Member of the House of Burgesses for Lower Norfolk County
- In office 1639–1640 Serving with John Hill, John Sibsey, John Sidney
- Preceded by: John Sipsey
- Succeeded by: Edward Windham

Member of the House of Burgesses for the Upper Parish of Elizabeth City County
- In office 1632 Serving with John Sipsey and Thomas Willowby
- Preceded by: William Kempe
- Succeeded by: Thomas Sheppard

Personal details
- Born: c. 1610
- Died: 1644 Colony of Virginia

= Henry Seawell =

Colony of Virginia politician (c.1610–1644)

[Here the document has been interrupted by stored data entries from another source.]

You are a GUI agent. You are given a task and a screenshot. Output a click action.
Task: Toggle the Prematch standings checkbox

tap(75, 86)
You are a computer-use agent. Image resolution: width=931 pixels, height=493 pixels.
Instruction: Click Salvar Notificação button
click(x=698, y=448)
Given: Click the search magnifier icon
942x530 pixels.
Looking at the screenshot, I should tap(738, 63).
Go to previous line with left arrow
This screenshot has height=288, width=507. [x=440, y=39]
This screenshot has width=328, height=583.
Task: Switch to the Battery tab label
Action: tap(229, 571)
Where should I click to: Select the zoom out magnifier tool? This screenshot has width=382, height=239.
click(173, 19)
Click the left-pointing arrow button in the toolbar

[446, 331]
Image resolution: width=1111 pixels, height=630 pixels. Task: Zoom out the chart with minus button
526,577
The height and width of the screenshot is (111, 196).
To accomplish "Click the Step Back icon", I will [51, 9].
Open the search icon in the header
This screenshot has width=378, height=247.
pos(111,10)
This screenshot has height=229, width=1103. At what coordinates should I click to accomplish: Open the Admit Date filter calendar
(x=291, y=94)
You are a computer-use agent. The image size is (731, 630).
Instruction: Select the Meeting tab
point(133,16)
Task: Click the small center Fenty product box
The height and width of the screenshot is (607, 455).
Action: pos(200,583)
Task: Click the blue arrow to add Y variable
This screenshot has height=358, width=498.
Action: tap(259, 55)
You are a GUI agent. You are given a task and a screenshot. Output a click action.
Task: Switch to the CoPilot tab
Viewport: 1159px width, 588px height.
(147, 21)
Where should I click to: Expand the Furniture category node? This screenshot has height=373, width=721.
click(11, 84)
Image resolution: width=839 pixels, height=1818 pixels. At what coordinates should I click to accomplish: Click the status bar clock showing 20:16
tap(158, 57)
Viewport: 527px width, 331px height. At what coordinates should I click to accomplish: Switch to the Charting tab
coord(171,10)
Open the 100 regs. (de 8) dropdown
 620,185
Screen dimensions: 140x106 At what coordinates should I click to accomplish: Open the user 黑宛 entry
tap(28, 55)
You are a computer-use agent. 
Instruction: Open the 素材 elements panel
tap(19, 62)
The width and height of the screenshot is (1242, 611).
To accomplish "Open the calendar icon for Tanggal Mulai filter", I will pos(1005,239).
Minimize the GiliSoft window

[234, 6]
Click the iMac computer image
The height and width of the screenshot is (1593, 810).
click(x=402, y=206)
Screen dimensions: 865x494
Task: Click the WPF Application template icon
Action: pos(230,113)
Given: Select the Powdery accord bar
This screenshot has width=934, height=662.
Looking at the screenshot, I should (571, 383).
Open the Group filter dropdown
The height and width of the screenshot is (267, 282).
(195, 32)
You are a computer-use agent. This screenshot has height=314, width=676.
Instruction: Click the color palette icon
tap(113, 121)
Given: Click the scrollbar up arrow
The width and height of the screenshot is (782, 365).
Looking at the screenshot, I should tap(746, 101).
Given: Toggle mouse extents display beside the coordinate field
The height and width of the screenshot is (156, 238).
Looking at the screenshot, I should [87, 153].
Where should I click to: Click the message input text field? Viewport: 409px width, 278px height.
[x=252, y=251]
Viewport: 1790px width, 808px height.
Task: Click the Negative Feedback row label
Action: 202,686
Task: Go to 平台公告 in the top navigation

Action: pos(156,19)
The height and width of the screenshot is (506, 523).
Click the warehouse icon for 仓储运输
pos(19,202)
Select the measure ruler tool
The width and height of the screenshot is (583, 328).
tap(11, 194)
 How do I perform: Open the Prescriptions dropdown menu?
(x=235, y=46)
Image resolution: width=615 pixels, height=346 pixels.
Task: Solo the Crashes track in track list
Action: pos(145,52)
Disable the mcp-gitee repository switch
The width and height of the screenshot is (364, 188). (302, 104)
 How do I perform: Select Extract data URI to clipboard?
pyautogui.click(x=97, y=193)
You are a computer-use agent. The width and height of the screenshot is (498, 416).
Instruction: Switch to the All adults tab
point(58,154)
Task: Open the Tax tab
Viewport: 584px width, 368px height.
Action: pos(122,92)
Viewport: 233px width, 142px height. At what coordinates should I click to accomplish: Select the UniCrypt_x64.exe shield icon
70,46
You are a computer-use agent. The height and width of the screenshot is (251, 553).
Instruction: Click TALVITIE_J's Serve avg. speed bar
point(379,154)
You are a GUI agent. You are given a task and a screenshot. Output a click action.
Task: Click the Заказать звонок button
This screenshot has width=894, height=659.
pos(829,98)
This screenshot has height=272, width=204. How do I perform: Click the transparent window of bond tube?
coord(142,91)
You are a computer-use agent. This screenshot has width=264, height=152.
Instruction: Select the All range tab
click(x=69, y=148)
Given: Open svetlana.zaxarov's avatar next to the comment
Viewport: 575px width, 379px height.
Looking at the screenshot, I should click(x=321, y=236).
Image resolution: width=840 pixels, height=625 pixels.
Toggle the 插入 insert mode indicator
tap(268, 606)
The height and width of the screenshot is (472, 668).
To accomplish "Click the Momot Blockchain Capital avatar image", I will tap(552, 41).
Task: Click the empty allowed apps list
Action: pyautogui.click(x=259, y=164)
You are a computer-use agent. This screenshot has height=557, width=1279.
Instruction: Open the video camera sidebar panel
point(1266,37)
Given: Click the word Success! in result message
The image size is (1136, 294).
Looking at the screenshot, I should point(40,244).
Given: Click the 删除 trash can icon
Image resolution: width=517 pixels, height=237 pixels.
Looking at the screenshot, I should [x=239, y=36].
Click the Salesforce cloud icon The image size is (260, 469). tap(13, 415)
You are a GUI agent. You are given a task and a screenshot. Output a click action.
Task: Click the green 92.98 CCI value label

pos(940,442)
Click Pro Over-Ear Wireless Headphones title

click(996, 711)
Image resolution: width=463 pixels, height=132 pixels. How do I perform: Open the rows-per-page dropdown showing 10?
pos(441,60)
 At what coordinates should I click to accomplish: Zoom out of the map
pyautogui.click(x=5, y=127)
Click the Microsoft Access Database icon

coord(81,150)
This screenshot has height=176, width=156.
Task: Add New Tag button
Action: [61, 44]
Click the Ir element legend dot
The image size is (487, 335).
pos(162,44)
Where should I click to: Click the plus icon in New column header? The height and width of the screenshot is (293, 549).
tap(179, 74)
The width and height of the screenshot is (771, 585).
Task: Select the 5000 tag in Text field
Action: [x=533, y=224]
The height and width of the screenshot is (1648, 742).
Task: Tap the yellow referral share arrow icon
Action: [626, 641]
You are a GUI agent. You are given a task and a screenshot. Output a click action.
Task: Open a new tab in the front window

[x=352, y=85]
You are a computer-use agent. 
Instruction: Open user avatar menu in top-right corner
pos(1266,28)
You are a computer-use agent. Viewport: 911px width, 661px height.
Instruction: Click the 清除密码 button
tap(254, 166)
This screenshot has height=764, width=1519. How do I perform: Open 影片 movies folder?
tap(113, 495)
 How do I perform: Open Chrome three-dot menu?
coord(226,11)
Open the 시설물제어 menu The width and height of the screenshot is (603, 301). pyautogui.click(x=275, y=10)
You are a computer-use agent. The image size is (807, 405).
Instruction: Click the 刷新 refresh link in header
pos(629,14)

Henry Seawell (alternatively spelled Sewell) (c. 1610) was an English merchant who became a landowner and politician in the Colony of Virginia and thrice served in the House of Burgesses.

==Career==

Voters in the then vast upper (or westernmost) parish of Elizabeth City first elected Henry Seawell as one of the men representing them in the House of Burgesses in 1632. After the creation of lower Norfolk County he won election in 1639 and re-election the following year.
In 1641 the governor and his council decided to have a parish church built at Sewell's Point, and the county justices convened occasionally at this man's home. In 1642, while this man was one of the justices of the peace, Elizabeth Mills accused Sewell's wife Alice as a thief, was found guilty of defamation, and was forced to apologize as well as received 10 lashes.

==Personal life==

His relationship with the 18 year old English servant named Thomas Seawell (Saywell, Seywell) who emigrated to Virginia aboard the Tiger in 1623 is unclear. Two years later Thomas Seawell was working for ancient planter Reynold Booth in Elizabeth City County, and in 1635 he patented 400 acres on his own (and for importing people).
Henry Seawell married a woman named Alice and both had died by February 14, 1645. They were survived by a son, Henry Seawell Jr. (1639–1672) and a daughter Anne Seawell (born c. 1634). In 1650, Anne married Lemuel Mason, also a member of the House of Burgesses, and their son (this man's grandson) Thomas Mason also served as a burgess.

==Death and legacy==

Seawell died probably in late 1644, before his son reached legal age. His son died in 1672 without issue. Meanwhile, the parish church was moved in 1660 to near the new fort constructed for protection during the Anglo-Dutch Wars. However, Sewell's Point remains named for this man.